▶ _ASSIGNED TASK_: Word for word, give the entries back.

RECORD EXCERPTS below:

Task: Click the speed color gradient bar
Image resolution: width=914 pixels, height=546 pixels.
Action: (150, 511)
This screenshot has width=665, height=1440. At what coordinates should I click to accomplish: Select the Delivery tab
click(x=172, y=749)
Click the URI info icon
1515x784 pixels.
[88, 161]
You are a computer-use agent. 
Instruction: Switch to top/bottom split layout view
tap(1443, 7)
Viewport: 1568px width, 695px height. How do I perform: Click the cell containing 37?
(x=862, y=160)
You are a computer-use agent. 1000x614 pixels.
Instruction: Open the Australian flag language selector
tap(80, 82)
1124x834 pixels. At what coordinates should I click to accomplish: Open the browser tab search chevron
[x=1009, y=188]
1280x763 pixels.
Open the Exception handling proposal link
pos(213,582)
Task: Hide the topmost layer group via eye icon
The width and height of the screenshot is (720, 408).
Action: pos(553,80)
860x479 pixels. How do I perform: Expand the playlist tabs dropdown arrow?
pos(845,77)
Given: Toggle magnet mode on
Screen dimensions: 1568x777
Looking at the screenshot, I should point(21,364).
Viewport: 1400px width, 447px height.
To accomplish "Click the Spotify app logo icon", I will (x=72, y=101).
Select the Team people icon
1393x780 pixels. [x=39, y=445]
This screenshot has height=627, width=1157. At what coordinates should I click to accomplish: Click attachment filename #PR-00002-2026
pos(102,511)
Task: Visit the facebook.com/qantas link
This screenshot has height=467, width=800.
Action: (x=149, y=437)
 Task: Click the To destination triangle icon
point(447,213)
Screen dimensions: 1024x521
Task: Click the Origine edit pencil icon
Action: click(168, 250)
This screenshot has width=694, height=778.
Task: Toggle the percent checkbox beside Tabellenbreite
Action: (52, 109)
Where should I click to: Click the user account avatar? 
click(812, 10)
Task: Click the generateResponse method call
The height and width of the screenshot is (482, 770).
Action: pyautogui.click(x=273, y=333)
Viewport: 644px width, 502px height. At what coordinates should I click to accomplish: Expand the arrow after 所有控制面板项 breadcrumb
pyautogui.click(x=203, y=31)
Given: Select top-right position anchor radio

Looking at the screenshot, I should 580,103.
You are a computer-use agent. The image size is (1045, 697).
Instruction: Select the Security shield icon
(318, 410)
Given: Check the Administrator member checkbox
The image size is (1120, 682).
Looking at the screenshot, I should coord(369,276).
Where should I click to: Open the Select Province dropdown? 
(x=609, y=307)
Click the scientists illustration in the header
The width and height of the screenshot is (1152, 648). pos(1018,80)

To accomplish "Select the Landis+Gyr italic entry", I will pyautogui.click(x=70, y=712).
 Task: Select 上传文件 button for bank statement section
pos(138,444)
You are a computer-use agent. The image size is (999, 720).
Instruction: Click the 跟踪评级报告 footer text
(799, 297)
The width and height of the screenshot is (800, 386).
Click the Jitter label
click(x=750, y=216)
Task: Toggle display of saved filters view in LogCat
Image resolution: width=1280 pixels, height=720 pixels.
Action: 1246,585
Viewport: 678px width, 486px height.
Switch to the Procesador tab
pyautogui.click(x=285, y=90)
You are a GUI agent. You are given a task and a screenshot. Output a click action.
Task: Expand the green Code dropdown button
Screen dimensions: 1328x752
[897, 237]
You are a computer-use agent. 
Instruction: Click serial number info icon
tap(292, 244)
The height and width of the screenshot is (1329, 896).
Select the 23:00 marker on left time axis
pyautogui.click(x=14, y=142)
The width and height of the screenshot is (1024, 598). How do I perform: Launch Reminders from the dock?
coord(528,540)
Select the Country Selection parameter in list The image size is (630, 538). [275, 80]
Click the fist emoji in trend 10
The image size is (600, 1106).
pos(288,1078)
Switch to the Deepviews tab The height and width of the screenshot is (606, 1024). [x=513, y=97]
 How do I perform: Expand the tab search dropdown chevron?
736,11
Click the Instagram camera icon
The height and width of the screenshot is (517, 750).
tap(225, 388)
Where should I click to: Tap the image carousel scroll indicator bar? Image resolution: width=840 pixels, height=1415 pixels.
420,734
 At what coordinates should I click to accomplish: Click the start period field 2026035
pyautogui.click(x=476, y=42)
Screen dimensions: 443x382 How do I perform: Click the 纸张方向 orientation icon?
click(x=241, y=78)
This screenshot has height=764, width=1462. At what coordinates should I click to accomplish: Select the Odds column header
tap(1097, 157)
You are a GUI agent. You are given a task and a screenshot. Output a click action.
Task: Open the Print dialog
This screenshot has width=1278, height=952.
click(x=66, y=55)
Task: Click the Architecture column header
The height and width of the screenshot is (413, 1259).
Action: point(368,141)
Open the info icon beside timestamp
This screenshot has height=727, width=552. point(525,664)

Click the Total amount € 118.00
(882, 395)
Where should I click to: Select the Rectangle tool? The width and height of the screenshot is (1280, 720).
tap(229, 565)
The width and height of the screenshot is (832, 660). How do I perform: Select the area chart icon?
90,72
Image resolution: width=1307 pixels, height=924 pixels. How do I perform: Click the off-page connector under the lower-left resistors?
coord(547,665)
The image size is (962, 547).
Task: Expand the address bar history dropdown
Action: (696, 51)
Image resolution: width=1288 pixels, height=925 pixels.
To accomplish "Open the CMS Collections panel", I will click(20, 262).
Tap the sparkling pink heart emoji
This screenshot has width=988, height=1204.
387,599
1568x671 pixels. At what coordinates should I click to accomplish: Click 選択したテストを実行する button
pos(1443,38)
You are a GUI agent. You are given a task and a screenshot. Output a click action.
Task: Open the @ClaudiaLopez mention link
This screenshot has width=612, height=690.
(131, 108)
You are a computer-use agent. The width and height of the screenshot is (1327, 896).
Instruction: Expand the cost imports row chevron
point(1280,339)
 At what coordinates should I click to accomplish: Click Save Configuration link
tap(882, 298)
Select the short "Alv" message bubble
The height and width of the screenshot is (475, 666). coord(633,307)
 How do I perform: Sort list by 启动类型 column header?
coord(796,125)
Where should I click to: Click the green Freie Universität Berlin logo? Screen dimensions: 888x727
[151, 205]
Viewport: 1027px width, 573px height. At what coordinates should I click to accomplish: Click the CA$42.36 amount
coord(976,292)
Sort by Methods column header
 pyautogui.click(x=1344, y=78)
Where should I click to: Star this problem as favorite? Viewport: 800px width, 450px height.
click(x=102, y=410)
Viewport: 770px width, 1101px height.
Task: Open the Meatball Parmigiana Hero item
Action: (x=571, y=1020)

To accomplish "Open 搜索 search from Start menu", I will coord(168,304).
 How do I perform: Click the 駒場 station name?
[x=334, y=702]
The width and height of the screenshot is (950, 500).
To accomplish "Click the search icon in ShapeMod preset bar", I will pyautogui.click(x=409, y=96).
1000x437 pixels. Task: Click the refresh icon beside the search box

End of RECORD EXCERPTS.

▶ _EXERCISE SOLUTION_:
Task: Click the speed color gradient bar
Image resolution: width=914 pixels, height=546 pixels.
Action: (150, 511)
This screenshot has width=665, height=1440. At what coordinates should I click to accomplish: Select the Delivery tab
click(x=172, y=749)
Click the URI info icon
1515x784 pixels.
[88, 161]
You are a computer-use agent. 
Instruction: Switch to top/bottom split layout view
tap(1443, 7)
Viewport: 1568px width, 695px height. How do I perform: Click the cell containing 37?
(x=862, y=160)
You are a computer-use agent. 1000x614 pixels.
Instruction: Open the Australian flag language selector
tap(80, 82)
1124x834 pixels. At what coordinates should I click to accomplish: Open the browser tab search chevron
[x=1009, y=188]
1280x763 pixels.
Open the Exception handling proposal link
pos(213,582)
Task: Hide the topmost layer group via eye icon
The width and height of the screenshot is (720, 408).
Action: pos(553,80)
860x479 pixels. How do I perform: Expand the playlist tabs dropdown arrow?
pos(845,77)
Given: Toggle magnet mode on
Screen dimensions: 1568x777
Looking at the screenshot, I should point(21,364).
Viewport: 1400px width, 447px height.
To accomplish "Click the Spotify app logo icon", I will (x=72, y=101).
Select the Team people icon
1393x780 pixels. [x=39, y=445]
This screenshot has height=627, width=1157. At what coordinates should I click to accomplish: Click attachment filename #PR-00002-2026
pos(102,511)
Task: Visit the facebook.com/qantas link
This screenshot has height=467, width=800.
Action: (x=149, y=437)
 Task: Click the To destination triangle icon
point(447,213)
Screen dimensions: 1024x521
Task: Click the Origine edit pencil icon
Action: click(168, 250)
This screenshot has width=694, height=778.
Task: Toggle the percent checkbox beside Tabellenbreite
Action: (52, 109)
Where should I click to: Click the user account avatar? 
click(812, 10)
Task: Click the generateResponse method call
The height and width of the screenshot is (482, 770).
Action: pyautogui.click(x=273, y=333)
Viewport: 644px width, 502px height. At what coordinates should I click to accomplish: Expand the arrow after 所有控制面板项 breadcrumb
pyautogui.click(x=203, y=31)
Given: Select top-right position anchor radio

Looking at the screenshot, I should 580,103.
You are a computer-use agent. The image size is (1045, 697).
Instruction: Select the Security shield icon
(318, 410)
Given: Check the Administrator member checkbox
The image size is (1120, 682).
Looking at the screenshot, I should coord(369,276).
Where should I click to: Open the Select Province dropdown? 
(x=609, y=307)
Click the scientists illustration in the header
The width and height of the screenshot is (1152, 648). pos(1018,80)

To accomplish "Select the Landis+Gyr italic entry", I will pyautogui.click(x=70, y=712).
 Task: Select 上传文件 button for bank statement section
pos(138,444)
You are a computer-use agent. The image size is (999, 720).
Instruction: Click the 跟踪评级报告 footer text
(799, 297)
The width and height of the screenshot is (800, 386).
Click the Jitter label
click(x=750, y=216)
Task: Toggle display of saved filters view in LogCat
Image resolution: width=1280 pixels, height=720 pixels.
Action: 1246,585
Viewport: 678px width, 486px height.
Switch to the Procesador tab
pyautogui.click(x=285, y=90)
You are a GUI agent. You are given a task and a screenshot. Output a click action.
Task: Expand the green Code dropdown button
Screen dimensions: 1328x752
[897, 237]
You are a computer-use agent. 
Instruction: Click serial number info icon
tap(292, 244)
The height and width of the screenshot is (1329, 896).
Select the 23:00 marker on left time axis
pyautogui.click(x=14, y=142)
The width and height of the screenshot is (1024, 598). How do I perform: Launch Reminders from the dock?
coord(528,540)
Select the Country Selection parameter in list The image size is (630, 538). [275, 80]
Click the fist emoji in trend 10
The image size is (600, 1106).
pos(288,1078)
Switch to the Deepviews tab The height and width of the screenshot is (606, 1024). [x=513, y=97]
 How do I perform: Expand the tab search dropdown chevron?
736,11
Click the Instagram camera icon
The height and width of the screenshot is (517, 750).
tap(225, 388)
Where should I click to: Tap the image carousel scroll indicator bar? Image resolution: width=840 pixels, height=1415 pixels.
420,734
 At what coordinates should I click to accomplish: Click the start period field 2026035
pyautogui.click(x=476, y=42)
Screen dimensions: 443x382 How do I perform: Click the 纸张方向 orientation icon?
click(x=241, y=78)
This screenshot has height=764, width=1462. At what coordinates should I click to accomplish: Select the Odds column header
tap(1097, 157)
You are a GUI agent. You are given a task and a screenshot. Output a click action.
Task: Open the Print dialog
This screenshot has width=1278, height=952.
click(x=66, y=55)
Task: Click the Architecture column header
The height and width of the screenshot is (413, 1259).
Action: point(368,141)
Open the info icon beside timestamp
This screenshot has height=727, width=552. point(525,664)

Click the Total amount € 118.00
(882, 395)
Where should I click to: Select the Rectangle tool? The width and height of the screenshot is (1280, 720).
tap(229, 565)
The width and height of the screenshot is (832, 660). How do I perform: Select the area chart icon?
90,72
Image resolution: width=1307 pixels, height=924 pixels. How do I perform: Click the off-page connector under the lower-left resistors?
coord(547,665)
The image size is (962, 547).
Task: Expand the address bar history dropdown
Action: (696, 51)
Image resolution: width=1288 pixels, height=925 pixels.
To accomplish "Open the CMS Collections panel", I will click(20, 262).
Tap the sparkling pink heart emoji
This screenshot has width=988, height=1204.
387,599
1568x671 pixels. At what coordinates should I click to accomplish: Click 選択したテストを実行する button
pos(1443,38)
You are a GUI agent. You are given a task and a screenshot. Output a click action.
Task: Open the @ClaudiaLopez mention link
This screenshot has width=612, height=690.
(131, 108)
You are a computer-use agent. The width and height of the screenshot is (1327, 896).
Instruction: Expand the cost imports row chevron
point(1280,339)
 At what coordinates should I click to accomplish: Click Save Configuration link
tap(882, 298)
Select the short "Alv" message bubble
The height and width of the screenshot is (475, 666). coord(633,307)
 How do I perform: Sort list by 启动类型 column header?
coord(796,125)
Where should I click to: Click the green Freie Universität Berlin logo? Screen dimensions: 888x727
[151, 205]
Viewport: 1027px width, 573px height. At what coordinates should I click to accomplish: Click the CA$42.36 amount
coord(976,292)
Sort by Methods column header
 pyautogui.click(x=1344, y=78)
Where should I click to: Star this problem as favorite? Viewport: 800px width, 450px height.
click(x=102, y=410)
Viewport: 770px width, 1101px height.
Task: Open the Meatball Parmigiana Hero item
Action: (x=571, y=1020)

To accomplish "Open 搜索 search from Start menu", I will coord(168,304).
 How do I perform: Click the 駒場 station name?
[x=334, y=702]
The width and height of the screenshot is (950, 500).
To accomplish "Click the search icon in ShapeMod preset bar", I will pyautogui.click(x=409, y=96).
1000x437 pixels. Task: Click the refresh icon beside the search box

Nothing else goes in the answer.